Selain Sumeria Kuno dan Babilonia, tradisi sunat juga dilakukan oleh bangsa Mesir Kuno. Peristiwa ini terjadi sekitar tahun 2200 SM. Bukti tersebut dapat disaksikan dalam prasasti yang tertera pada makam Raja Mesir, Tutankhamun (Firaun dari dinasti ke-18 Mesir, sekitar tahun 1333 SM–1324 SM). Dalam prasasti tersebut, tertulis tentang berkhitan di kalangan raja-raja (Firaun). Prasasti tersebut juga mendeskripsikan bahwa pada masa itu mereka menggunakan balsam untuk menghilangkan rasa sakit setelah dikhitan.

Tradisi sunat atau khitan terus menurun hingga ke bangsa Yahudi. Perintah ini bahkan tercantum dalam Talmud (tafsir atas Zabur). Di dalamnya disebutkan bahwa laki-laki yang tidak berkhitan dikategorikan sebagai orang musyrik yang jahat. Pun demikian dengan bangsa Arab jahiliah (masa sebelum datangnya Islam) yang juga sudah terbiasa melakukan praktik khitan. Tradisi tersebut dilakukan karena mengikuti leluhur mereka yakni Nabi Ibrahim a.s. Dari ajaran Nabi Ibrahim a.s. inilah, praktik khitan terus dilakukan oleh para nabi dan rasul setelahnya hingga di masa peradaban Islam. Lantas, bagaimana khitan atau sunat dalam pandangan Islam? 

Khitan dalam Islam

Islam diturunkan sebagai rahmat bagi seluruh alam. Syariatnya mengatur seluruh urusan manusia, mulai dari yang kecil hingga yang paling besar. Selain itu, Islam merupakan agama yang menaruh perhatian besar terhadap masalah kebersihan. Salah satunya adalah adanya anjuran berkhitan. Secara etimologi, khitan berarti memotong. Sedangkan menurut istilah, khitan adalah memotong atau membuka kulit yang menutupi ujung kemaluan. 

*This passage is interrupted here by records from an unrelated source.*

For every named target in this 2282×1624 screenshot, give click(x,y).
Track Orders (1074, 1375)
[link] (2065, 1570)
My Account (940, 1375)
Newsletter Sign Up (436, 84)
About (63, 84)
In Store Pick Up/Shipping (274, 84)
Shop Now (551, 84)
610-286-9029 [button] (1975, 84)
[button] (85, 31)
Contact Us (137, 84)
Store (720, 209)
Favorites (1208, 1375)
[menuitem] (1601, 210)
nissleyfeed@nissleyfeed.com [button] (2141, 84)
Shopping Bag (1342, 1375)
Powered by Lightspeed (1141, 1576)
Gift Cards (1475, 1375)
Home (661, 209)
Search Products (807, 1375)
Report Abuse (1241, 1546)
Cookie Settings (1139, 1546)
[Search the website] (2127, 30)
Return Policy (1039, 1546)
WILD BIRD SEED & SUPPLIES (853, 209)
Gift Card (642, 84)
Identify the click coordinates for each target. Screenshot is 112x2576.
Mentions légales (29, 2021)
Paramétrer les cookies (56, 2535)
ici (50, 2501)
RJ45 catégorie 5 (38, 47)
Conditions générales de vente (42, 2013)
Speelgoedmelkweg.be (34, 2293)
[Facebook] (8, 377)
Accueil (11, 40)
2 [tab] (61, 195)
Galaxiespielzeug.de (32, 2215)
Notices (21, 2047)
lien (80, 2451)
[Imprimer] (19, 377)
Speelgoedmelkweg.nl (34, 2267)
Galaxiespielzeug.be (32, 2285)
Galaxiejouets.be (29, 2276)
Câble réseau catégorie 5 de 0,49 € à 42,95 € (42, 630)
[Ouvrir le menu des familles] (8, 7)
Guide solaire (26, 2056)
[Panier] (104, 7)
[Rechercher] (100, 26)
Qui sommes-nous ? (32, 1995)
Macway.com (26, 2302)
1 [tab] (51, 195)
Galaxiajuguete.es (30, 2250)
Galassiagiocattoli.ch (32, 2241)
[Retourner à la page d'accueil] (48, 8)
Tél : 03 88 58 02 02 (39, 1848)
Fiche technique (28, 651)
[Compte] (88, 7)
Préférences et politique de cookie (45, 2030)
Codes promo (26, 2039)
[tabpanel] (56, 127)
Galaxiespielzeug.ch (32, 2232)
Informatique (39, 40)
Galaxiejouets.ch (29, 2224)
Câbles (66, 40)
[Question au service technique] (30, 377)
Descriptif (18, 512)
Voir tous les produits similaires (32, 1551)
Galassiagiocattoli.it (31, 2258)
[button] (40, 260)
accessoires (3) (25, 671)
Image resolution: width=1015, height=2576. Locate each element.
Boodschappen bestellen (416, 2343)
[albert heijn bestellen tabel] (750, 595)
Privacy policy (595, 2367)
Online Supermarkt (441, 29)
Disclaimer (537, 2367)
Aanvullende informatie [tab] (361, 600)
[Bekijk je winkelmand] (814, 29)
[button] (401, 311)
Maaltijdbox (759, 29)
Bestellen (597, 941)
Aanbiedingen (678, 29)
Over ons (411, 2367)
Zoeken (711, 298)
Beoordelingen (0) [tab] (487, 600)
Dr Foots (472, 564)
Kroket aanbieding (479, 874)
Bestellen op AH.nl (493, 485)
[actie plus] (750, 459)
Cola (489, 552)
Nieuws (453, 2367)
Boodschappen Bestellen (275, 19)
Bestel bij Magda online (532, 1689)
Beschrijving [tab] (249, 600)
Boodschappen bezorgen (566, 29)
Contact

Tujuan dari proses khitan bagi seorang muslim adalah lebih mendekatkan pada kebersihan sehingga ketika membuang air kecil tidak tertinggal kotoran dan bersih dari najis. Sedangkan bagi perempuan, khitan bertujuan untuk mengecilkan syahwatnya. Meski demikian, ini bukanlah sebuah kewajiban bagi perempuan. Artinya, jika tidak berkhitan maka tidaklah berdosa.

Di samping mendatangkan manfaat bagi kesehatan, khitan juga menjadi salah satu identitas keislaman seseorang dan bentuk ketundukan kepada Allah Swt. Praktik ini pun sudah dilakukan sejak diutusnya Nabi Ibrahim a.s., sebagaimana tertuang dalam kitab bertajuk Mughni Al-Muhtaj. Dalam kitab tersebut dijelaskan bahwa Nabi Ibrahim a.s. adalah laki-laki pertama yang berkhitan. Namun, dalam riwayat lain, tradisi khitan justru sudah ada sejak masa jahiliah, bahkan ada yang menyebut sejak diutusnya Nabi Adam a.s.

Oleh karena itu, seorang muslim tidak boleh menghilangkan praktik yang menjadi fitrah manusia tersebut. Sebagian ulama menyebut bahwa yang dimaksud fitrah di sini adalah sunah. Sebagaimana tertuang dalam hadis riwayat Bukhari dan Muslim, bahwa Rasulullah saw. bersabda:

الفِطْرَةُ خَمْسٌ، أَوْ خَمْسٌ مِنَ الفِطْرَةِ: الخِتَانُ، وَالاسْتِحْدَادُ، وَتَقْلِيمُ الأظْفَارِ، وَنَتْفُ الإبطِ، وَقَصُّ الشَّارِبِ.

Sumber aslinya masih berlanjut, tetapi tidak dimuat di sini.